Segment Start: DATA SHOWN

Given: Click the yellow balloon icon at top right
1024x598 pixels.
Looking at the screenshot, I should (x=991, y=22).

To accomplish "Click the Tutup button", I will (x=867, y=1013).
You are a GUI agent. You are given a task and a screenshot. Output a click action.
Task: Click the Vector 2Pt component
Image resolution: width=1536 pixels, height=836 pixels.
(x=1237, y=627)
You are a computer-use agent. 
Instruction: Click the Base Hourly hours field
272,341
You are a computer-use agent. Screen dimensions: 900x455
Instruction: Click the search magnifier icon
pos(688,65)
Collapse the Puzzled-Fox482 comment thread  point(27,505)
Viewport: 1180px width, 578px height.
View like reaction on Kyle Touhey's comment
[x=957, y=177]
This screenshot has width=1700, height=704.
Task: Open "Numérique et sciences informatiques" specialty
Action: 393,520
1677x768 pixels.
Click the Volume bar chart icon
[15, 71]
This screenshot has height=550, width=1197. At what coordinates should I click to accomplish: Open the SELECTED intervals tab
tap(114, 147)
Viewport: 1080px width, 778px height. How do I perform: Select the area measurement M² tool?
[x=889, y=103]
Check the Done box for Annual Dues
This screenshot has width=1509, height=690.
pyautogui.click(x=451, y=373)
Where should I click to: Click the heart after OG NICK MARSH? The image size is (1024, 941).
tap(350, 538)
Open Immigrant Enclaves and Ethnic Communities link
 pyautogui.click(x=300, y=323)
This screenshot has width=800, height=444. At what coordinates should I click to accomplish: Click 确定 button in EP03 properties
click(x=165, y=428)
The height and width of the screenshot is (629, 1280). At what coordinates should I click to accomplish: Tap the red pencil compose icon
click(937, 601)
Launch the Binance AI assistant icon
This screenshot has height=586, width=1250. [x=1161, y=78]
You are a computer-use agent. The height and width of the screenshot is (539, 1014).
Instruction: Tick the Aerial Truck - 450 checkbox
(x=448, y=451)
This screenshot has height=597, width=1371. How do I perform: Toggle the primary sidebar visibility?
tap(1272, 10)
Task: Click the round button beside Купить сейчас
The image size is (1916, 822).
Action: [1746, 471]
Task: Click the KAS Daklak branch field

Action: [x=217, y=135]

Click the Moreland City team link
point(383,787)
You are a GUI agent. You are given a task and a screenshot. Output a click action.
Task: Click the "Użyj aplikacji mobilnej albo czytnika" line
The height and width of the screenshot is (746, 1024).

Segment End: DATA SHOWN

Output the entire set of records exactly as shown.

■ **REPLY**
Given: Click the yellow balloon icon at top right
1024x598 pixels.
Looking at the screenshot, I should (x=991, y=22).

To accomplish "Click the Tutup button", I will (x=867, y=1013).
You are a GUI agent. You are given a task and a screenshot. Output a click action.
Task: Click the Vector 2Pt component
Image resolution: width=1536 pixels, height=836 pixels.
(x=1237, y=627)
You are a computer-use agent. 
Instruction: Click the Base Hourly hours field
272,341
You are a computer-use agent. Screen dimensions: 900x455
Instruction: Click the search magnifier icon
pos(688,65)
Collapse the Puzzled-Fox482 comment thread  point(27,505)
Viewport: 1180px width, 578px height.
View like reaction on Kyle Touhey's comment
[x=957, y=177]
This screenshot has width=1700, height=704.
Task: Open "Numérique et sciences informatiques" specialty
Action: 393,520
1677x768 pixels.
Click the Volume bar chart icon
[15, 71]
This screenshot has height=550, width=1197. At what coordinates should I click to accomplish: Open the SELECTED intervals tab
tap(114, 147)
Viewport: 1080px width, 778px height. How do I perform: Select the area measurement M² tool?
[x=889, y=103]
Check the Done box for Annual Dues
This screenshot has width=1509, height=690.
pyautogui.click(x=451, y=373)
Where should I click to: Click the heart after OG NICK MARSH? The image size is (1024, 941).
tap(350, 538)
Open Immigrant Enclaves and Ethnic Communities link
 pyautogui.click(x=300, y=323)
This screenshot has width=800, height=444. At what coordinates should I click to accomplish: Click 确定 button in EP03 properties
click(x=165, y=428)
The height and width of the screenshot is (629, 1280). At what coordinates should I click to accomplish: Tap the red pencil compose icon
click(937, 601)
Launch the Binance AI assistant icon
This screenshot has height=586, width=1250. [x=1161, y=78]
You are a computer-use agent. The height and width of the screenshot is (539, 1014).
Instruction: Tick the Aerial Truck - 450 checkbox
(x=448, y=451)
This screenshot has height=597, width=1371. How do I perform: Toggle the primary sidebar visibility?
tap(1272, 10)
Task: Click the round button beside Купить сейчас
The image size is (1916, 822).
Action: [1746, 471]
Task: Click the KAS Daklak branch field

Action: [x=217, y=135]

Click the Moreland City team link
point(383,787)
You are a GUI agent. You are given a task and a screenshot. Output a click action.
Task: Click the "Użyj aplikacji mobilnej albo czytnika" line
The height and width of the screenshot is (746, 1024).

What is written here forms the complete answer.